JOHN DeSANTO bringing 30 years of justice to the benchDeSanto was appointed by Minnesota Governor Tim Pawlenty as judge for the Sixth Judicial District (St. Louis County). Though he has more than 30 years of prosecutorial experience, DeSanto is one who recognizes he can always learn more, always be better prepared.
By: Story and Photography by Paul Josephs, Living North Magazine
Even though John DeSanto hasn’t officially taken the bench, you’ll find him most days in the courtroom. He’s doing his homework for his July appointment as a judge for the Sixth Judicial District (St. Louis County). DeSanto was appointed by Minnesota Governor Tim Pawlenty to fill a vacancy that arose in judicial restructuring.
Though he has more than 30 years of prosecutorial experience, DeSanto is a humble man – one who recognizes he can always learn more, always be better prepared.
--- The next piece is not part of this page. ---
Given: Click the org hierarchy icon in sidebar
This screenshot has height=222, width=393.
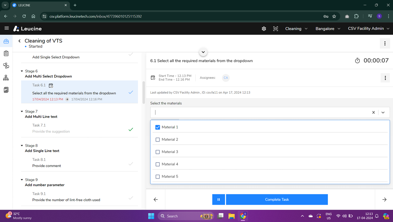Looking at the screenshot, I should click(x=6, y=78).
And so most days he heads to the courtroom where he observes a variety of cases to become more familiar with the minutia of different disciplines with which he will be working. These cases span the spectrum of hearings and trials that include adult criminal cases, juvenile court matters, civil disputes, family court, probate matters, unlawful detainers, conciliation court, traffic matters, and orders for protection hearings.
And he takes every aspect of it very seriously.
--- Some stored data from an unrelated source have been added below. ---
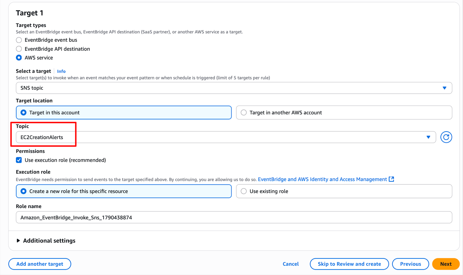Choose Target in another AWS account
Viewport: 463px width, 275px height.
(x=244, y=112)
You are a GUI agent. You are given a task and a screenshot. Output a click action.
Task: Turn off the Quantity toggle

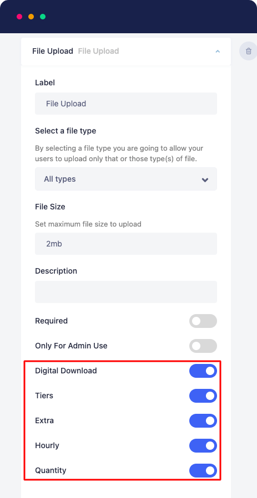(203, 470)
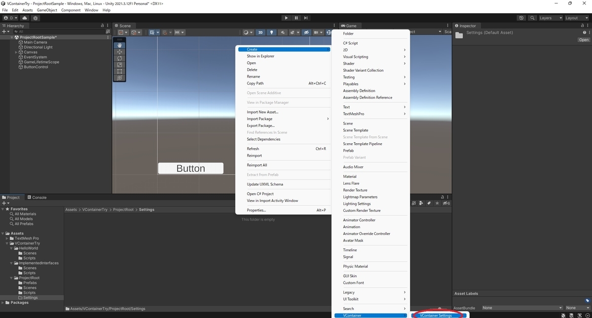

“A judge is a guardian of the Constitution and the Rule of Law,” he says. “A judge is an impartial decision maker who determines cases based upon that law and its’ application.”
John DeSanto is not a complex man, however his roles are defined by his life. He is a son, a devout Christian, brother, prosecutor, husband, father, author, and now, judge appointee.
Raised in Duluth with his twin brother Will, he completed his graduate studies in the Twin Cities. He began his career in prosecution with the St. Louis County Attorney’s Office in Duluth and continued in that role until his retirement.
Early in his career he found himself the prosecutor of the infamous Velma Pietila and Elisabeth Congdon double homicide that rocked the region in June, 1977. Years later, in 2003, DeSanto co-authored a can’t-put-it-down book about the murders. After two long years and two long jury trials in the Pietila/Congdon matter, DeSanto married his then girlfriend, Lana, and together they have raised three children.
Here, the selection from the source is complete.